Anyone want to venture a guess how this happened?
Stupidity, drowsiness or use of a mind altering substance such as an iPhone.
Probably fell asleep, same as the dude who did the same thing at Spuyten Duyvil a couple years ago.
We’ve had (essentially) self-flying airliners and now self-driving cars for quite awhile. You’d think self-driving trains would have been first for Christ’s sake!
Was on his phone or fell asleep, guaranteed. That whole “I have no recollection” schlock gives it away.
Just to play Devil’s Advocate here - there is the possibility of a new medical issue causing something like this, a stroke or seizure for example. It’s unlikely, but not impossible.
Absent that, yes - sleep, drugs, phone distraction, or mental illness/suicidal inclination. Suppose it’s a remote possibility he’s a terrorist, but probably not.
The speed limit was 50 mph in that section. Anyone know exactly how train engineers are informed of these numbers?
I read that the train was equipped to automatically slow down in dangerous areas, but the tracks also need to be equipped for that to work, and that section isn’t yet.
Since the driver was at the police station with a lawyer refusing to talk instead of the hospital I would say a stroke is impossible and a seizure nearly so.

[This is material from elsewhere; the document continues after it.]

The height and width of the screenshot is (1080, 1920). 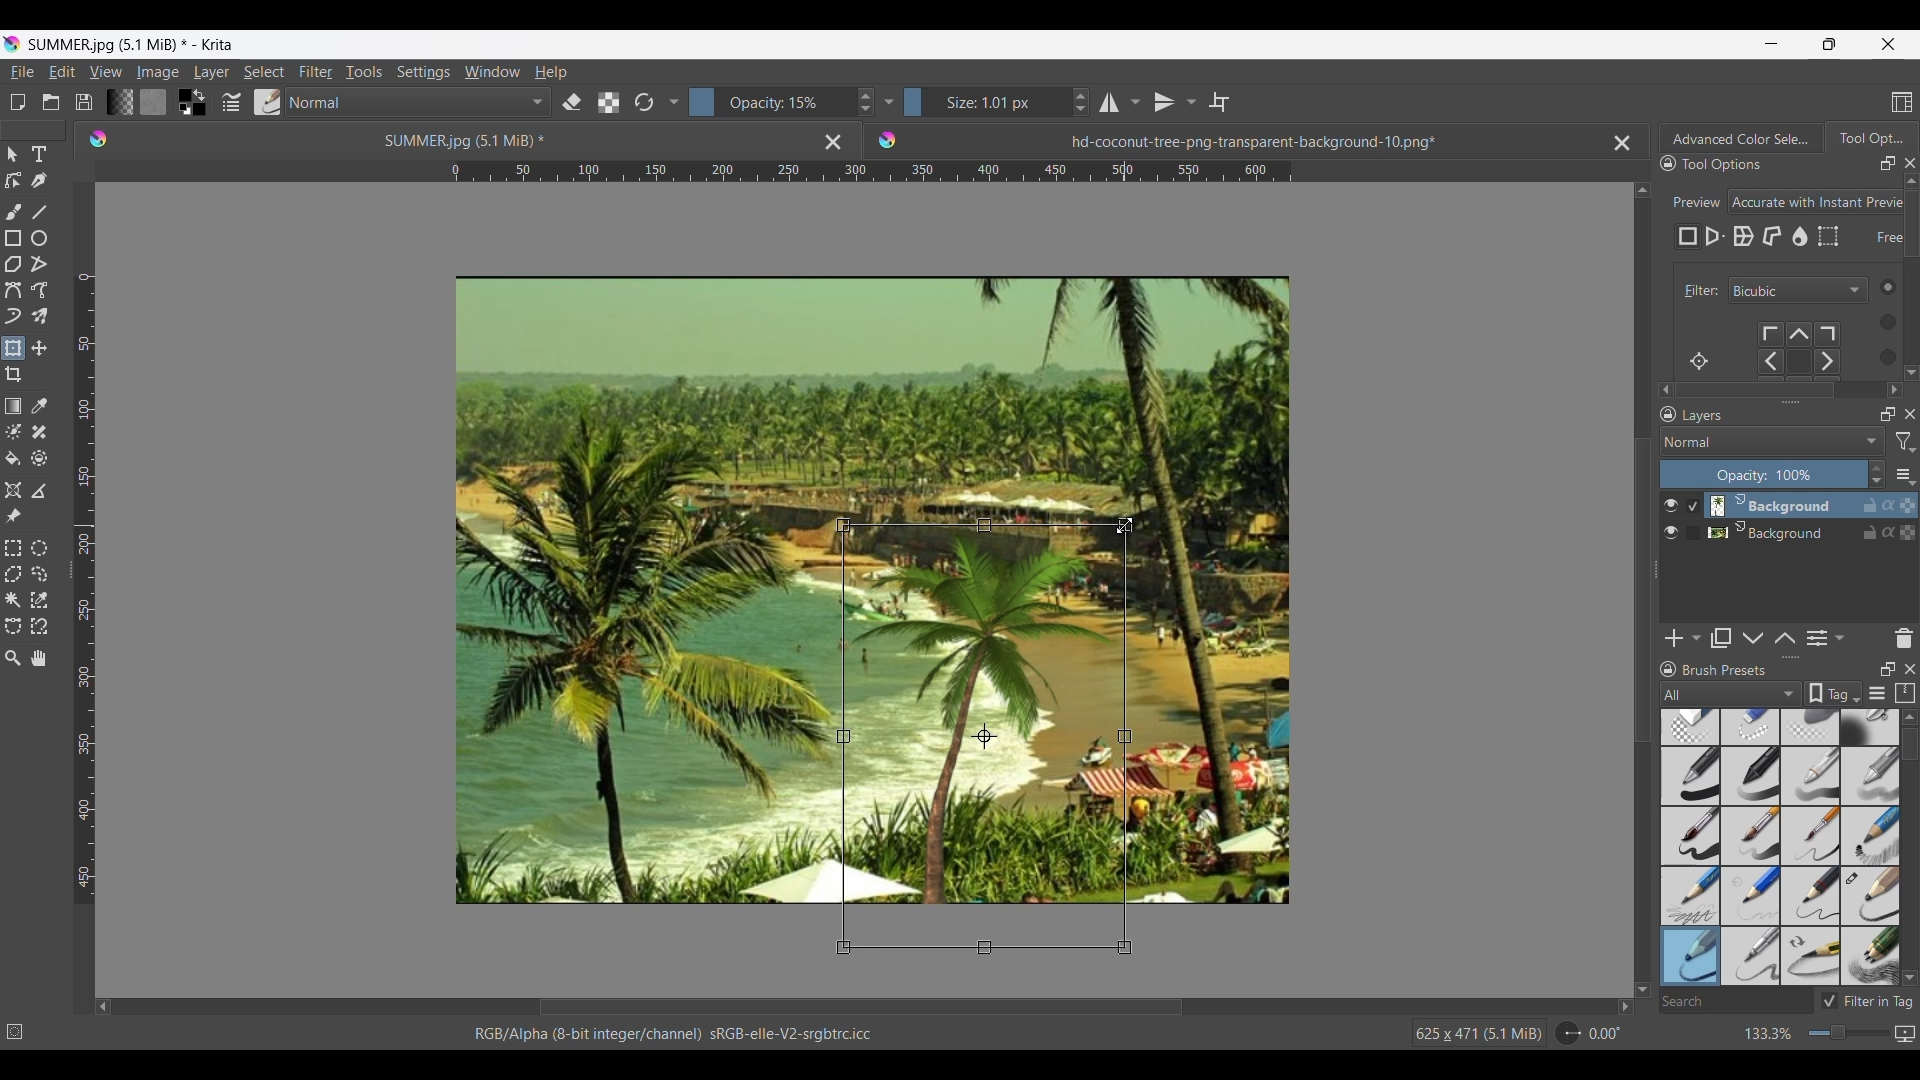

I was thinking suicide mission like that plane in France.
My first thought, as a frequent passenger on the NE corridor, was “That’s the regional, not the Acela. Are the regional trains even capable of going 100mph?!”
It’s not like it was just a small section that has not been equipped. It is about half of the Northeast Corridor as this map shows. But it is still the driver’s responsibility to slow the train.
Then again, having ridden the SEPTA trains in that area in a previous life, I can see why traveling as fast as possible through that area makes sense.
Yes, the Northeast Regionals regularly get up to about 110mph on certain stretches. The Acela maxes out at 150mph in a few sections in Massachusetts.
That happens when he gets the lawyer’s bill.
Stroke certainly unlikely, but “absence seizures” do not leave a person incapacitated or symptomatic, and the person might not be aware they were “absent”. Given he did get a knock on the head serious enough to require stitches/staples residual symptoms of either one of those could also resemble the symptoms of a concussion.
Which, by the way, often results in memory loss. Which means he really might not remember the accident or the time immediately proceeding it at all.
I will also point out that the driver actually WAS taken to a hospital for treatment of injuries, and, contrary to your statement, he WAS cooperating with police, volunteering blood and urine samples as well as turning over his cell phone for inspection. He has retained a lawyer, which is only prudent under the circumstances but the news is reporting cooperation with the authorities and investigation, not refusal.
The region where the crash happened is only 10 minutes from 30th Street Station, so I doubt sleeping was involved. The tracks had been inspected earlier that day, so their poor condition is unlikely to be a factor.
My understanding is that while he might have given blood and urine (which I bet is required by his contract) he refused to give a statement to the police. The bastard knows he is to blame.
That he suffered injuries is hardly a reason to feel sorry for him. So did most of the other people on that train, and they were innocent.
What shocked me was a report in today’s paper that said something like the authorities were giving the driver a day or 2 to recover from the stressful situation before questioning him further. I’m not going so far as to say the driver is going to intentionally chage his version of events. But human memory is pretty darned unreliable in the best of circumstances, and is subject to considerable conscious and unconscious modification over time.
Not to equate the driver with a murderer, but if the cops catch a guy holding a bloody knife and standing over a body, do they give him time to compose himself and get over his distress? There is at least a pretty good chance that this guy was not doing everything exactly as he ought to, or else this incident wouldn’t have happened. Unless he was driving an Audi locomotive and was the victim of sudden unintended acceleration!
This is not a criminal investigation and the NTSB is not a law enforcement agency. They know how to handle people involved in accidents and their actions with regard to the engineer are typical of their process.
Not a good comparison at all, however… yes, if someone is agitated while holding a bloodied knife over a body it is generally a good idea to calm him/her down rather than, I dunno, generating a hail of bullets or screaming YOU GUILTY BASTARD!!! at him/her.
Until the possibility of mechanical failure is truly eliminated can we put a hold on the lynching party? I understand the visceral satisfaction in having a valid and guilty scapegoat but he’s entitled to an investigation and a trial, not summary execution.
If he’s as guilty as he appears to be that will be validated by the investigation. If he’s not, if something else happened to cause this accident, I’d really rather know the truth than have the transitory and false satisfaction of punishing the wrong cause.